* [ATTIVITÀ PROPOSTE]
[A] Rispondi alle domande sull'articolo «Una foto per crescere», una per riga:
(i) Chi cantava «l'estate sta finendo»?
(ii) Quante fotografie commenta l'autore questa volta, e di quanti autori?
(iii) A quale gruppo appartengono gli autori delle fotografie?
[B] Riporta senza modifiche il brano dell'articolo «Una foto per crescere» da "Questa volta commento" fino a "in questo articolo." compreso.
[C] Riscrivi in forma più breve il paragrafo dell'articolo «Una foto per crescere» che comincia con «Questa volta commento», conservandone i fatti principali.

* [TESTO PROPOSTO]
Una foto per crescere
Carissimi, l’estate sta finendo, cantavano i Righeira, e non possiamo che prenderne atto, però è bene goderci questi ultimi giorni di ferie per caricare adeguatamente le batterie per la lunga volata del nuovo anno scolastico. Vi propongo un’altra lettura poco impegnativa, una lettura da sdraio sotto l’ombrellone con una bibita ghiacciata a portata di mano.
Questa volta commento tre fotografie di due autori molto attivi e molto bravi, in forze al Gruppo Fotoamatori Crotone, gruppo presente anche con una propria pagina su Facebook. È un gruppo molto attivo con belle persone che, incidentalmente, sono anche bravi fotoamatori, appassionati di fotografia che riescono a produrre immagini come quelle che vedete in questo articolo.

* [RIGHE DI DATI]
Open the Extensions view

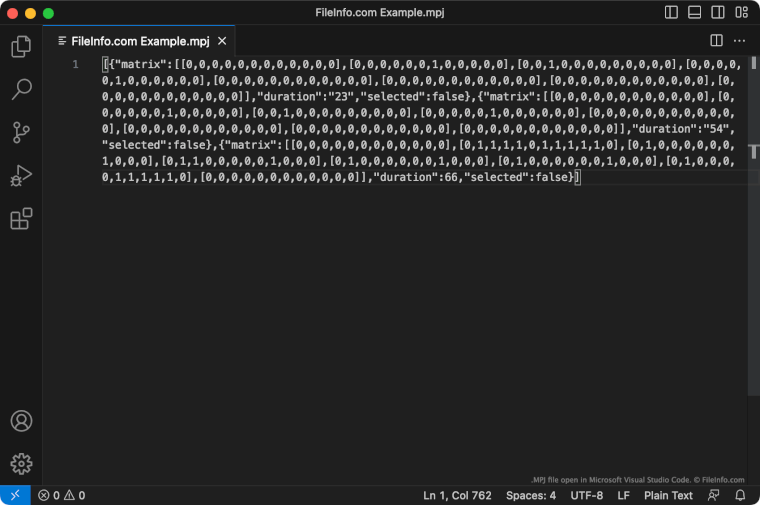[x=21, y=219]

* [SOLUZIONI]
[A]
(i) I Righeira.
(ii) Tre fotografie di due autori.
(iii) Al Gruppo Fotoamatori Crotone.

[B]
Questa volta commento tre fotografie di due autori molto attivi e molto bravi, in forze al Gruppo Fotoamatori Crotone, gruppo presente anche con una propria pagina su Facebook. È un gruppo molto attivo con belle persone che, incidentalmente, sono anche bravi fotoamatori, appassionati di fotografia che riescono a produrre immagini come quelle che vedete in questo articolo.

[C] L'autore commenta tre fotografie di due bravi autori del Gruppo Fotoamatori Crotone, che ha anche una pagina su Facebook. Il gruppo è molto attivo e riunisce belle persone appassionate di fotografia, capaci di produrre immagini come quelle dell'articolo.